:: Trecho para ler ::
'''
Em entrevista ao Guiame, o brasileiro Lierte Soares, presidente de uma convenção estadual dos Batistas do Sul nos EUA, comentou sobre o resultado da votação histórica.

Fonte: Guiame, Cássia de OliveiraAtualizado: segunda-feira, 17 de junho de 2024 às 21:11
Lierte Soares na reunião anual da Convenção Batista do Sul. (Foto: Instagram/Lierte Soares Júnior).
Lierte Soares na reunião anual da Convenção Batista do Sul. (Foto: Instagram/Lierte Soares Júnior).

Na última quarta-feira (14), a Convenção Batista do Sul (SBC), a maior denominação evangélica dos Estados Unidos, rejeitou a proibição de mulheres pastoras, em uma votação histórica.

A medida para colocar a proibição oficial na constituição da igreja não foi aprovada porque não alcançou a maioria absoluta de dois terços que era necessária. A proposta recebeu votos positivos de 61% dos delegados.

A medida estabelecia que qualquer igreja filiada aos Batistas do Sul deveria nomear apenas homens para os cargos de pastor ou presbítero.

Em entrevista exclusiva ao Guiame, o pastor brasileiro Lierte Soares, presidente de uma das convenções estaduais dos Batistas do Sul nos EUA, explicou como a decisão impacta as congregações.
'''
:: Material fornecido ::
'''
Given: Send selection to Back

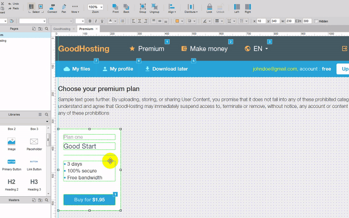Looking at the screenshot, I should (x=126, y=7).
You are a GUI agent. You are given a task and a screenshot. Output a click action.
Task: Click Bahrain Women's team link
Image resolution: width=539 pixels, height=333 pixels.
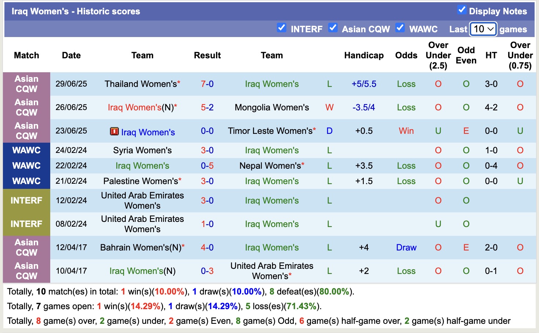(140, 248)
'''
:: As tarefas ::
[a] Quais nomes completos de pessoas aparecem na reportagem sobre a votação dos Batistas do Sul? Liste todos.
[b] Nas entradas, pegue as linhas entre a que contém "You are a GUI" e o fim das entradas, incluindo as duas pontas, e troque "Bahrain" por "Kuwait", sem mudar mais nada. Deixe as imagens de fora da resposta.
A reportagem e as entradas não têm nenhuma relação entre si.

:: Respostas do exercício ::
[a]
Lierte Soares
Cássia de Oliveira
Lierte Soares Júnior

[b]
You are a GUI agent. You are given a task and a screenshot. Output a click action.
Task: Click Kuwait Women's team link
Image resolution: width=539 pixels, height=333 pixels.
(140, 248)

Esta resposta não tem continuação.